In the end I ended up doing the following to get my hands on a functional fortune binary:

```
# cd /var/tmp
# wget ftp://ftp.freebsd.org/pub/FreeBSD/releases/amd64/9.0-RELEASE/games.txz
# tar -xvf games.txz -C /
# rm games.txz
```

So my question this is all leading to is this: 
What would have been the proper way to install the games distribution post-install (bsdinstall gives the option)  now that sysinstall is defunct (to my knowledge, I can't get it to work) through a package manager or tool?

I am all up and running now but it took about 2 hours of Googleing, reading the mailing list, checking the forums and asking 2 colleagues. Figureing it took that much; I am either doing something horribly wrong or I feel this needs to be documented somewhere.

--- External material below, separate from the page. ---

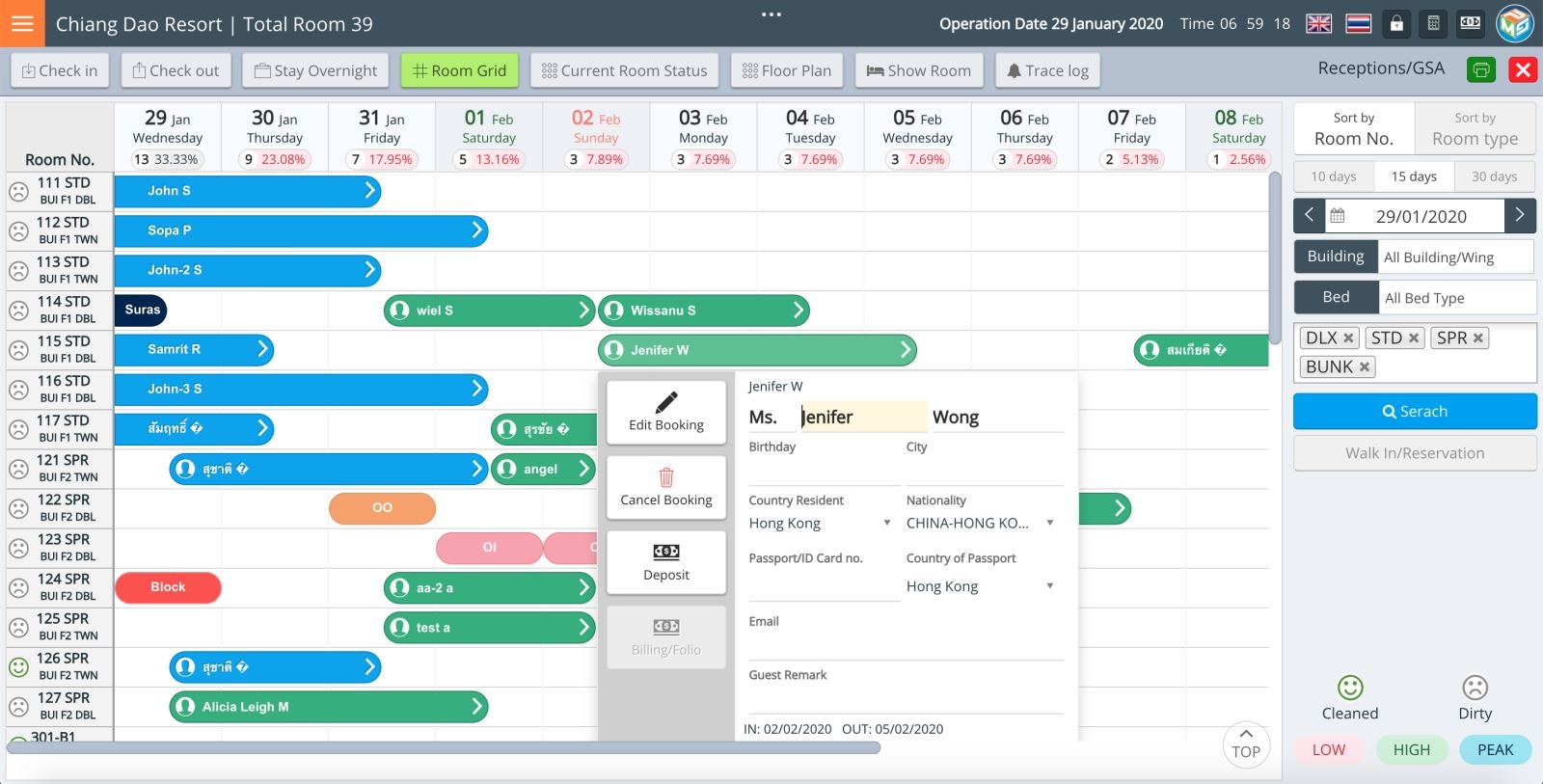Image resolution: width=1543 pixels, height=784 pixels.
Task: Switch to Floor Plan view
Action: [x=786, y=70]
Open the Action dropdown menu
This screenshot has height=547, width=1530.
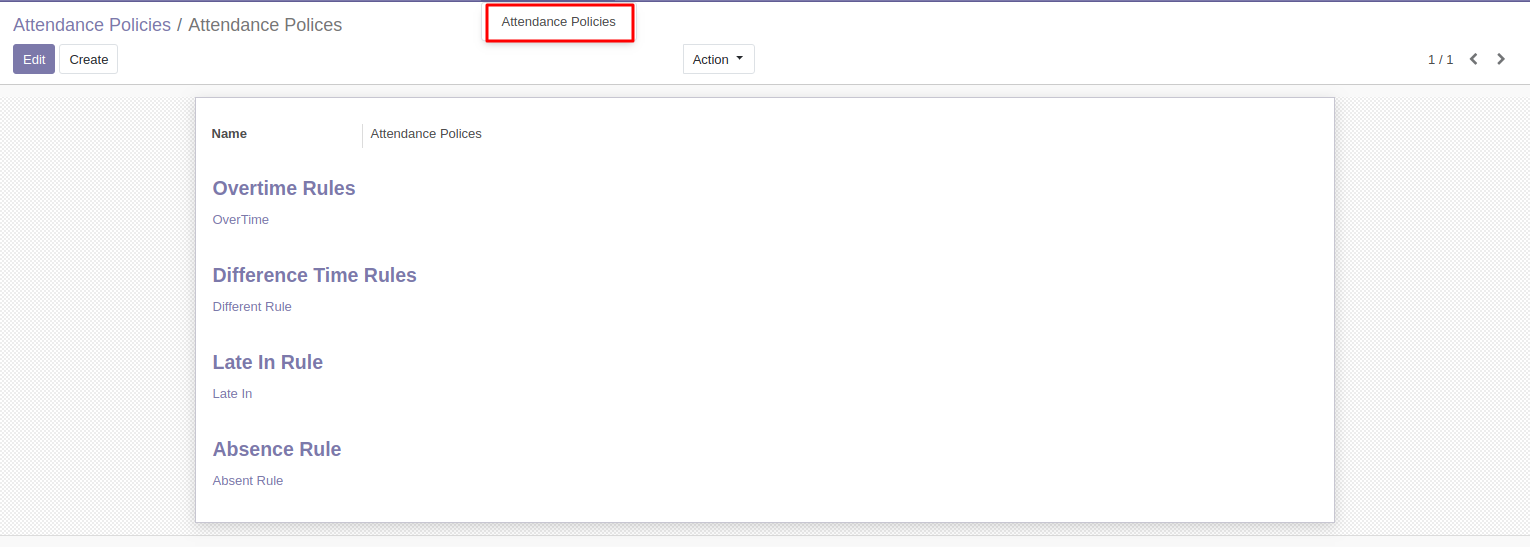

On an unrelated note, hello everyone


----------



## kpa (Jul 11, 2012)

Extracting the games.txz like you did was a right way to do it. I can not check right now if it's possible to install it afterwards with bsdinstall(8). The games.txz is part of what is called "base operating system" which is basically everything but /usr/local/* that is reserved for ported applications, ports(7). There is no package manager for any of the distribution packages in base, they are installed by just untarring them to the root directory.


----------



## kreid (Jul 11, 2012)

Thank you very much for the info, I'm glad to know that I ended up taking the right route. After re-reading bsdinstall(8) I don't see a way to install a distribution from the "base operating system" post-install.


----------